Abstract

The article presents a linguistic and cultural analysis of the lexical and semantic features of the state register of the professional sublanguage of the US Army servicemen. It is the military sub-language as a certain form of the existence of the national language that not only serves the communicative needs of the army subculture, but is also often used as a tool of linguistic manipulation. The state register is normative and has mainly a written form of implementation. The language of the Pentagon's military bureaucracy is marked by an abundance of acronyms and ponderous definitions. In addition, the official register of the military sublanguage is often characterized by diffuseness. In most cases, the deliberate use of euphemisms, synonymic series, professional jargon, semantically impenetrable acronyms and backronyms serves the communicative purpose of concealing the true subject of conversation and thought. The sublanguage of military service as an original lexical subsystem of the American version of the English language is chosen as the scope of scientific research.

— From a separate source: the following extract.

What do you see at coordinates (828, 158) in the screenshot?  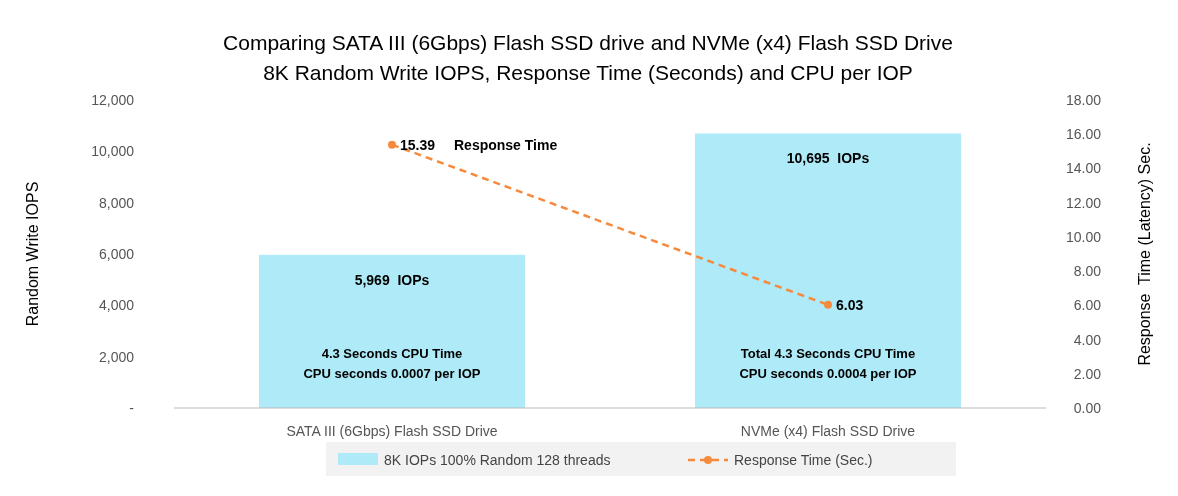 I see `data-label: 10,695 IOPs` at bounding box center [828, 158].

The object of the study is represented by diffuse lexical and phraseological units of the register of official communication of the US Defense Department. The work is addressed to linguists, translators, teachers and a wide audience. It is noted that the phenomenon of doublespeak, consisting of demagoguery, lengthy and ambiguous wording, in the military sublanguage was clearly manifested during the Vietnam War: the language of official messages hid the true state of affairs in the world, “lulling” the attention of the American public. It is demonstrated that when covering the war in the Persian Gulf, there emerged sayings designed to turn the tragedy of the war into something abstract and devoid of emotions.